I then proceeded to bombard the woman with a hundred questions every half a minute.

And because of this, I have committed another mistake; a mistake that will either be forgotten entirely or will be used for merciless teasing and blackmail in the future.

As I pestered the other occupant in my mind, I didn't actually take notice of the other inhabitant within the playpen seemingly getting closer to me. At first, I didn't pay attention to him. But then Basil began to babble baby speech that meant shit-percent recognition in my vocabulary, no matter how expressive and animated his hand gestures are. I still ignored him in favor of getting answers from Sepira.

This seemed to trigger something in the other baby. And before I registered what was happening, the other baby just grabbed me by the cheek and smacked his puckered lips onto mine. And that, my friends, is how the CEDEF's very first childhood sweetheart couple was formed.

By the sounds of things, it seems like I wasn't the only one caught off guard by the sudden turn of events judging from Turmeric's sudden spit-take of his coffee.

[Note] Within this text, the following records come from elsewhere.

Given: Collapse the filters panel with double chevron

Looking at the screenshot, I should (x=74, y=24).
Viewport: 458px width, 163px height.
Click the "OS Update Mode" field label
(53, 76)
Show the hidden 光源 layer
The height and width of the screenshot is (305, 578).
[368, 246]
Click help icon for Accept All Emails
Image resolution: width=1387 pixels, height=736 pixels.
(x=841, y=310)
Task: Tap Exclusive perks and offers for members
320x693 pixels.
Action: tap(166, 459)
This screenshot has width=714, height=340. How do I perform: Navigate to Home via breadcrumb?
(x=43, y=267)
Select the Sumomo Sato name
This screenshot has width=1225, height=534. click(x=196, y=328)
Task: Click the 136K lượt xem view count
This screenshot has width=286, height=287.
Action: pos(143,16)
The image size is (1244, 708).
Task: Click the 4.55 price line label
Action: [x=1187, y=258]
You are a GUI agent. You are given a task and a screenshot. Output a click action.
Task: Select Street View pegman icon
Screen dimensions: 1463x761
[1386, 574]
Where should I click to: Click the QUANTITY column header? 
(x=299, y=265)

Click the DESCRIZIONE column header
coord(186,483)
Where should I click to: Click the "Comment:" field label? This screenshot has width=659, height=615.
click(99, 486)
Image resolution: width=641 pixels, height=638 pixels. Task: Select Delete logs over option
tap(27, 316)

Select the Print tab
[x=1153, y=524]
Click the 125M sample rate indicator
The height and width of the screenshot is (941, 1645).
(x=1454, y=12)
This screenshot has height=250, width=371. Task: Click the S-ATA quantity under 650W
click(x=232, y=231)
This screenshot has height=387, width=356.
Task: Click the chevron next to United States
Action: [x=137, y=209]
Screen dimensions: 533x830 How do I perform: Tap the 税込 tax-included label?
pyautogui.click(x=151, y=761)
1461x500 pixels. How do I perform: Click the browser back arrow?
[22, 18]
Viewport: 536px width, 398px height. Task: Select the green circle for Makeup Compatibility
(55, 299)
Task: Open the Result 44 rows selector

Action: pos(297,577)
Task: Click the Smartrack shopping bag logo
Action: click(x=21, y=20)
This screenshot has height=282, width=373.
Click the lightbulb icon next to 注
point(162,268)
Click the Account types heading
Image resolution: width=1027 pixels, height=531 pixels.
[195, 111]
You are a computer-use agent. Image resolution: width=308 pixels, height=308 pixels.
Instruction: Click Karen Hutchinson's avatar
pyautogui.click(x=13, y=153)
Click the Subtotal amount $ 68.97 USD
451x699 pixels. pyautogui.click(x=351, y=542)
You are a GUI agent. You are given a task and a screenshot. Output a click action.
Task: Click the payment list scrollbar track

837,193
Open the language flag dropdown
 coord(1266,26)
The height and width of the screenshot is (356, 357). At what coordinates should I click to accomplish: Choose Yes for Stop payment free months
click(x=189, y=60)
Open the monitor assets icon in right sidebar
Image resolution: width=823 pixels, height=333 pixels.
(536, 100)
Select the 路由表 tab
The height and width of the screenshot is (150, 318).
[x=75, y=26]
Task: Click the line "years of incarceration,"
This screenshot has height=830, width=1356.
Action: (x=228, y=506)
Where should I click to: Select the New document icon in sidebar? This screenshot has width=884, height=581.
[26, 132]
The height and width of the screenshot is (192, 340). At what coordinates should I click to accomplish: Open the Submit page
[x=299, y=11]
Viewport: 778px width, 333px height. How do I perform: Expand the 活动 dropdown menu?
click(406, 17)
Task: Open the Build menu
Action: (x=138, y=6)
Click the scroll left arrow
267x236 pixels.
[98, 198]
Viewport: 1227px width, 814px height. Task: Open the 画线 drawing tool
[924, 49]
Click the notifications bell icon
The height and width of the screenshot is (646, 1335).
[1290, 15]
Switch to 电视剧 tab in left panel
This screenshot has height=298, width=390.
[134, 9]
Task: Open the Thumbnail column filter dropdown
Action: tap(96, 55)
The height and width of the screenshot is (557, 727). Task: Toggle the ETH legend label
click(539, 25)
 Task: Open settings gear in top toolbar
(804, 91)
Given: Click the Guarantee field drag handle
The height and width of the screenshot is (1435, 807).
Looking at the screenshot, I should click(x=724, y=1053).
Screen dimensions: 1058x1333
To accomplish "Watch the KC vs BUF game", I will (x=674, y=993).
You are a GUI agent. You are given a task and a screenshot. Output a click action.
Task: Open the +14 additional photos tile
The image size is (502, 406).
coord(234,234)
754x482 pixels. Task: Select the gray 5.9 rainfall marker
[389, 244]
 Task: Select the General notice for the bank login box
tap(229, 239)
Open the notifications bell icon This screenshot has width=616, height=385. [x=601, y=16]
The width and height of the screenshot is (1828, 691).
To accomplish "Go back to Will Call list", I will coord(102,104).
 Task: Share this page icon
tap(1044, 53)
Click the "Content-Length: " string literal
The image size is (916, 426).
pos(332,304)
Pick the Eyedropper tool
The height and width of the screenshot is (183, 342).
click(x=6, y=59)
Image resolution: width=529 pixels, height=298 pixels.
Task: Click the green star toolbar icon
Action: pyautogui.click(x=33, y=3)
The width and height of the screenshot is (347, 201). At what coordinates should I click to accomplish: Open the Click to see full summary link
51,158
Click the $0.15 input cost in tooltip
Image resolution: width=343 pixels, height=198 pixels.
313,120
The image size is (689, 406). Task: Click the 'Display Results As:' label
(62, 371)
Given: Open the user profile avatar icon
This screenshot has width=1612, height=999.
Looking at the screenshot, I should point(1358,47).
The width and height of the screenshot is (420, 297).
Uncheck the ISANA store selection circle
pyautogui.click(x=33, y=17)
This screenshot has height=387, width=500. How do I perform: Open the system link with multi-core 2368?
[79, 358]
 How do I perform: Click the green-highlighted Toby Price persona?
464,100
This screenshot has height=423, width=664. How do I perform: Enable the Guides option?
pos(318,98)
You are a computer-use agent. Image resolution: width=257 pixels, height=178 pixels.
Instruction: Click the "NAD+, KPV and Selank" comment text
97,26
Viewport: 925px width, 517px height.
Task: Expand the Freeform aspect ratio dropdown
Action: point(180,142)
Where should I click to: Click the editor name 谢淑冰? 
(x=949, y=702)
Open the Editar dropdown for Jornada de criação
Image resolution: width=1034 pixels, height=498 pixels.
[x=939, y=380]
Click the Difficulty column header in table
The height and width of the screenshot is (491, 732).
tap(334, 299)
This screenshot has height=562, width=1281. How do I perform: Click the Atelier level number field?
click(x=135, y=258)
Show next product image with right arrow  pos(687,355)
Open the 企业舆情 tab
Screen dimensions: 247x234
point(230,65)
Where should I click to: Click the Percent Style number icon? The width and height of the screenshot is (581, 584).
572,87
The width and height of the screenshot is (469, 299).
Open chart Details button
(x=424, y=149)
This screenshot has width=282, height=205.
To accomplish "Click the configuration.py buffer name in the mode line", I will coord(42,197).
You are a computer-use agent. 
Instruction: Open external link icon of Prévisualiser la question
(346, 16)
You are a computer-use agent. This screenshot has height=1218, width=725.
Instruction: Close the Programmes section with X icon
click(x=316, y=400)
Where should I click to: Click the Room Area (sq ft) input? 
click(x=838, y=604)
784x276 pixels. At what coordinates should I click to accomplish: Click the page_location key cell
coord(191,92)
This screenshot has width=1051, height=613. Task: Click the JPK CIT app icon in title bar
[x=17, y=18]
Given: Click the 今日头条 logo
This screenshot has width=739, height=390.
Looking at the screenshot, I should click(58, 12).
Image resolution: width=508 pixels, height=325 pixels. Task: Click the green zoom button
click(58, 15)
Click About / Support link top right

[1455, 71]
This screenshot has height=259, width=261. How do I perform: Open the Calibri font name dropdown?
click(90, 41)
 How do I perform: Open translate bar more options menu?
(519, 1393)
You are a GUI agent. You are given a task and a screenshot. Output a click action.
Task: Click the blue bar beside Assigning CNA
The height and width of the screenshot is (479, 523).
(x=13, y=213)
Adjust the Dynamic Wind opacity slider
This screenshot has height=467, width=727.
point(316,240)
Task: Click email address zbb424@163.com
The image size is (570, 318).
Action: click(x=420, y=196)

Immediately, the man separated the both off us and placed each one of us on the opposite side of the couch, his body serving as a wall to prevent anymore unwanted homosexual moments between Basil and myself. Although the purpose serves Basil more than me, seeing as the other boy is trying his darn hardest to get across the human barrier while I, on the other hand, sat on my side of the couch with disbelief still coursing through my entirety.

In my defense, I am a person who is under the category of 'never been kissed' even in my previous life. But apparently, this doesn't apply to me now. So this is actually quite shocking.

Note to self: Be more attentive.

By the fact I can literally feel Sepira's giggling, the woman was glowing with amusement at the happenings. And maybe a little sentiment of nostalgia but I might be wrong since her amusement towards the situation prevailed over everything else. If I wasn't too shocked I would have told her off.

Or at least tried.

Not that it ever worked.

I just hope that Turmeric is a 'keep-it-to-youself' kind of guy and forget this ever happened to save the grain of dignity I have left.


So.

Apparently, there are security cameras placed everywhere in this place. And when I say everywhere, I meant even the room where the 'gay moment' happened between us two boys.

I've been made aware of this truth by the most unconventional manner with my mother shooting the door down like she's Xanxus after the emergency mission. She made a grab for Basil and I before she hugged us to death while gushing about how adorable the two of us are. Meanwhile Iemitsu just laughed his ass off while proclaiming to the world how they chanced upon the moment through the recordings of the surveillance camera.

"Haha. I think Ene-kun should have more play dates with Basil." The blonde haired boss stated; a statement to which my mother agreed wholeheartedly with.

And that is how I have come to the conclusion that if I wanted to survive in this world, I have to start praying to a higher force for the patience I need to pull through with this life of utter insanity.


[1] "You don't do that to me" is a phrase that stemmed from a TV controversy that eventually evolved to something as a meme in the Philippines.

[2] Komatsu D575A is currently the largest bulldozer in existence.

Author's Note: So yeah, this is basically an interaction chapter between the original character and a few CEDEF members. Though to me it's actually between just Iemitsu, Basil and Sepira. Totally lacking, I know I'm not satisfied with it either. And to make up for it, I am more or less gonna start the first phase by next chapter if I managed to outline the events properly. Anyway, sorry for any grammatical errors. Comments and suggestions are always welcome.